Desde Mi Cielo | страница 4
Recuerdo que me acerqué y di unas patadas en el suelo cerca de él. Estaba más duro que la tierra helada, que ya era muy dura.
– Es madera -explicó el señor Harvey-. Para que no se derrumbe la entrada. El resto está hecho de tierra.
– ¿Qué es? -pregunté.
Ya no tenía frío ni estaba extrañada por la forma en que él me había mirado. Me sentía como en la clase de ciencias: intrigada.
– Ven a verlo.
Costaba meterse, eso lo reconoció él en cuanto estuvimos los dos dentro de esa especie de madriguera. Pero yo estaba tan asombrada de que hubiera construido una chimenea que dejara salir el humo si decidía hacer un fuego dentro que ni me paré a pensar en la incomodidad de entrar y salir de la madriguera. A lo que podríais añadir que escapar no era algo en lo que yo tuviera alguna experiencia real. De lo peor que había tenido que escapar era de Artie, un chico del colegio de aspecto raro cuyo padre era director de pompas fúnebres. Le gustaba simular que llevaba una aguja llena de líquido para embalsamar y en sus libretas dibujaba agujas de las que caían gotas oscuras.
– ¡Qué chulo! -le dije al señor Harvey.
Podría haber sido el jorobado de Notre Dame, sobre quien había leído en la clase de francés. Me daba igual. Cambié totalmente. Me había convertido en mi hermano Buckley durante nuestra visita al Museo de Historia Natural de Nueva York, donde se había enamorado de los enormes esqueletos expuestos. Yo no había utilizado la palabra «chulo» en público desde primaria.
– Como quitarle un caramelo a un niño -dijo Franny.
Todavía veo la madriguera como si fuera ayer, y lo es.

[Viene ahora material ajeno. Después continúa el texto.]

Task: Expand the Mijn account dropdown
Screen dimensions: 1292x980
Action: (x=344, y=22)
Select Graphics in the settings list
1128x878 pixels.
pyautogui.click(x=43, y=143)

La vida para nosotros es un perpetuo ayer. Era del tamaño de una habitación pequeña, como el cuarto donde guardábamos las botas y los chubasqueros, y donde mamá había logrado encajar una lavadora y una secadora, una encima de la otra. Yo casi podía estar de pie allí dentro, pero el señor Harvey tenía que encorvarse. Había construido un banco a los lados al excavarlo, y se sentó inmediatamente.
– Mira alrededor -dijo.
Me quedé mirándolo todo asombrada, el estante excavado que tenía encima, donde había dejado unas cerillas, una hilera de pilas y un tubo fluorescente que funcionaba con pilas y proyectaba la única luz de la guarida, una luz misteriosa e inquietante que me haría más difícil verle las facciones cuando se colocara encima de mí.
En el estante había un espejo, y una cuchilla y espuma de afeitar. Me extrañó. ¿Por qué no lo hacía en casa? Pero supongo que pensé que un hombre que, teniendo una estupenda casa de dos plantas, se construía una habitación subterránea a menos de un kilómetro, tenía que estar pirado. Mi padre tenía una bonita manera de describir a la gente como él: «Es un tipo original, eso es todo».